Not only had Chinese doctors achieved tremendous innovation in theory, but they also had vast practical experience, having demonstrated the application of three different spinal correction techniques in three surgeries.

At this moment, Professor Su and Professor Liang were sitting in the first row, feeling incredibly proud. The main characters of this academic conference turned out to be Chinese doctors—it was like the new waves in the Yangtze River pushing forward the old waves, and they were full of confidence in the future of Chinese medicine, believing that China’s youth were destined to lead the world.

In addition to China, the United States, Britain, and Germany, many doctors from countries like France and Italy were also attending.

Now, Song Zimo was performing the second surgery, which had a higher technical content than the first, but the operation was even simpler.

The second surgery adopted a minimally invasive approach, using only a few small incisions to complete the whole operation. All the leading figures in attendance were amazed that spinal deformity correction could be done in such a way.

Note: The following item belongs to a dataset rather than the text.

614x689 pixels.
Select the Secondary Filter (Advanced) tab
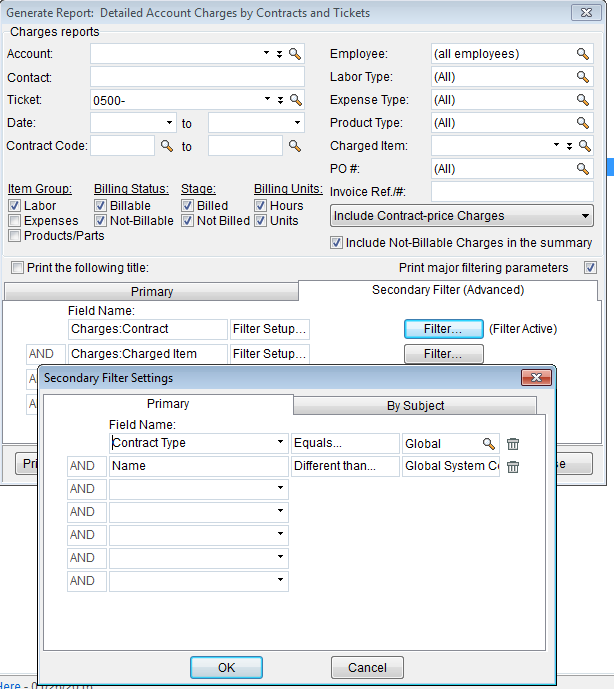click(x=447, y=290)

If the second surgery could be completed through small incisions, then the third surgery wouldn’t require any incisions at all—it would be done directly through a puncture, with a needle diameter even finer than that used for vertebroplasty.

After Song Zimo finished demonstrating the three surgeries, the entire venue was ecstatic. The technology brought by the Chinese doctors was so magical, coveted techniques that every spinal surgeon had dreamt of.

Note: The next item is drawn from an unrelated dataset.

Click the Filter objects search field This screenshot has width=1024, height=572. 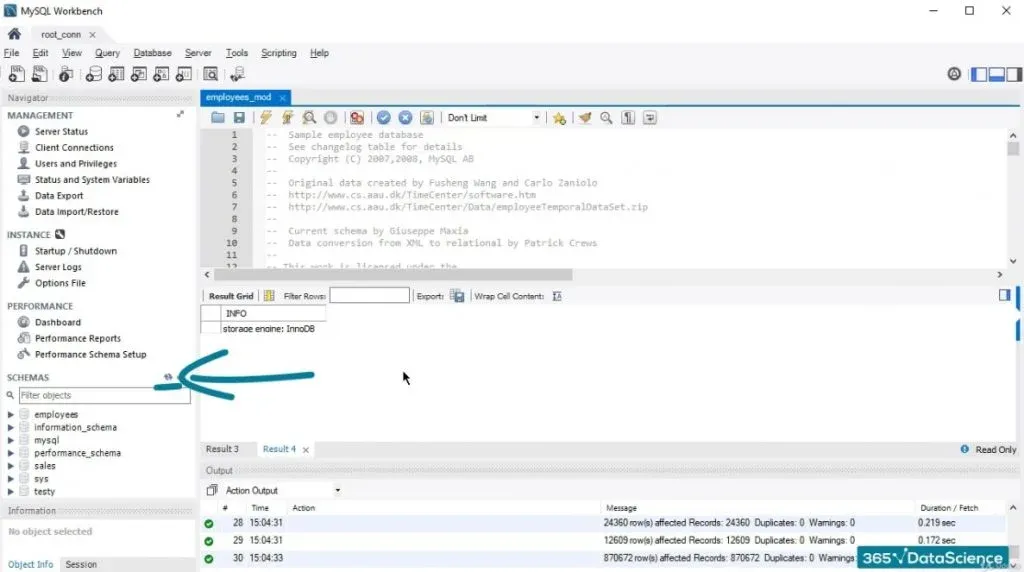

Especially for some of the world’s top doctors in attendance, the impact was even greater. Chinese doctors had addressed their pain points and realized their dreams.

There was a time when they feared the most serious complication in the correction of severe spinal deformities—paralysis.

Especially during the early stages of conducting surgeries, the rate of paralysis wasn’t low. As experience accumulated, the rate of paralysis dropped significantly but still existed and was directly proportional to the severity of the spinal deformity.

Even using spinal cord evoked potential monitoring was of no help because monitoring was just that—monitoring. When spinal cord injury occurred, its role was merely to give timely warning.

Back then, many doctors wished there was a way to avoid this complication. Now, that technology had appeared in the form of Yang-style osteotomy, no longer groping its way across the river by feeling the stones but using scientific theory to sidestep this massive risk.

When the Ilizarov technique was used for correcting limb deformities, some spinal surgeons wished it could be applied to spinal correction. That way, there would be no need to fix so many spinal segments, and there would be no fear that sudden correction would cause spinal cord injury.

Because external fixators are elastically secured and not absolutely stable, the spine loses stability after osteotomy, and relying on the external fixator alone cannot achieve stable fixation. The patient’s spine is very likely to shift out of place, leading to spinal cord injury. This became the impasse in applying external fixators for spinal correction.

In the face of this huge challenge, few explored the application of this technique for the spine, and the research of the few teams that did halted before formidable obstacles, or they eventually gave up altogether.

Epiphyseal blockade technology was to some extent used in the correction of limb deformities, but when doctors applied it to spinal correction, the complexity of spinal growth and the non-precision of the epiphyseal tissue meant the technique could only be employed for correcting simple side curvatures in children.

Now, based on animal experiments, Chinese doctors have mastered the precise epiphyseal arrest technique and have gathered extensive basic data on spine growth. Supported by these technologies and data, precise epiphyseal correction technology can be applied for correcting any degree of spinal deformity in children, provided that the patients have sufficient growth and development potential, which must encompass the extent of their spinal deformities.

If this precise epiphyseal blockade technique is revisited for limb correction, as long as the timing of application is appropriate, it could correct nearly all childhood skeletal deformities.